How have carriers changed?
I’ve just come from Movius Interactive in the Layer 7 application space. Increasingly, carriers are worried about their growth, revenue, and earnings, and what new sustainable customer base can be acquired. A big part of it is fear of not becoming a pipe. They are expecting us to help them create new service revenue and do it cost effectively.
What is the biggest industry or regulatory issue facing telecom industry?
Over the course of next few years we’ll need to think about how we can reuse the spectrum to make way for the massive use of WiFi. It will take a significant time to progress from 3G to 4G around the world. Now, if you turn on your WiFi hotspot, there are many conflicting signals. We need to provide a much bigger piece of the spectrum for public usage.
What is the most important advice you can give for someone who wants to run a telecom equipment company?
Know your customer and know yourself. I recently turned 50, and I thought of something my father told me about the need for domain experience and deep customer understanding.
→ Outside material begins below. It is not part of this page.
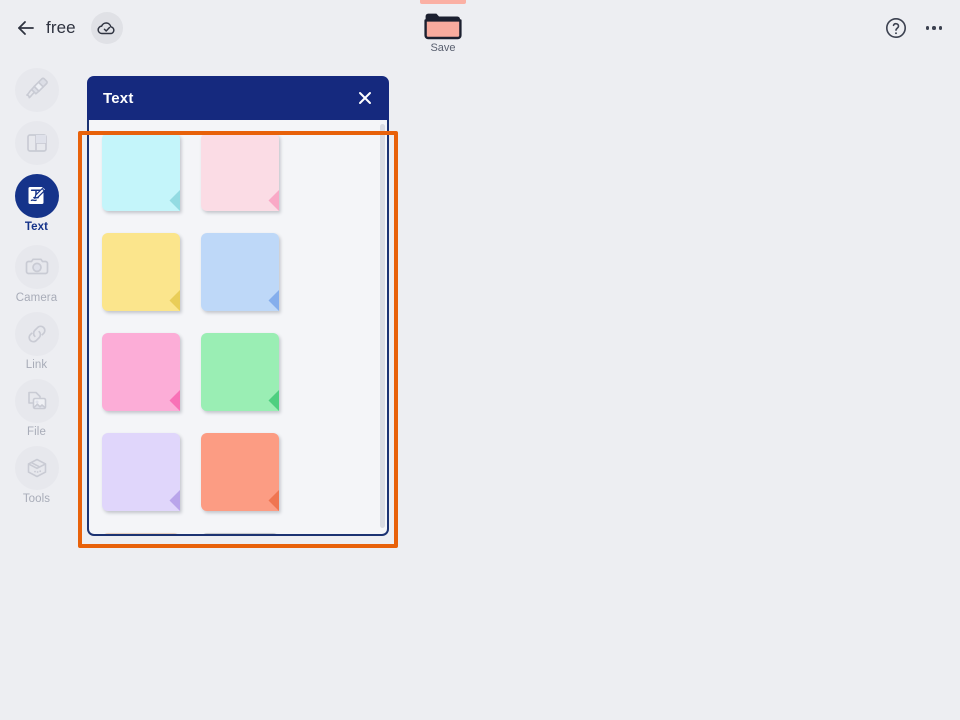 Image resolution: width=960 pixels, height=720 pixels. I want to click on toolbox-icon, so click(36, 468).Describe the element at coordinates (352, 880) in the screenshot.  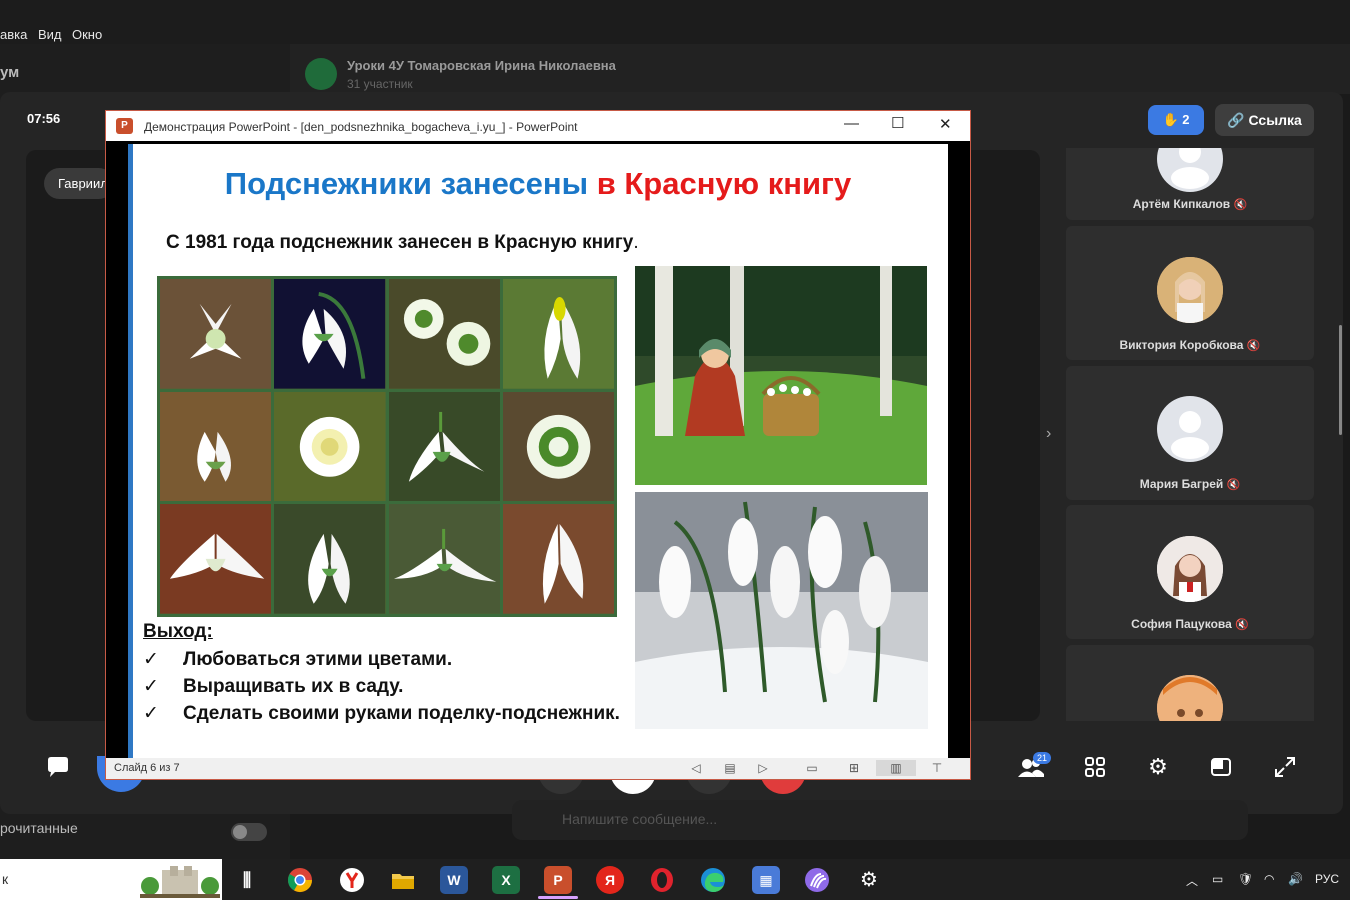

You make decisions faster intuitively when your subconscious is working on data it already knows. Play on your home turf. Go with something you know.
What book are you currently reading?
Crossing the Chasm by Geoffrey Moore. I’ve read it 10 times. It’s one of the fundamental business books. It was written with so much market foresight, talking about the way a customer behaves, the way an early adapter behaves, and the importance of having a whole product, not just a box. There’s a tremendous amount of wisdom in that book.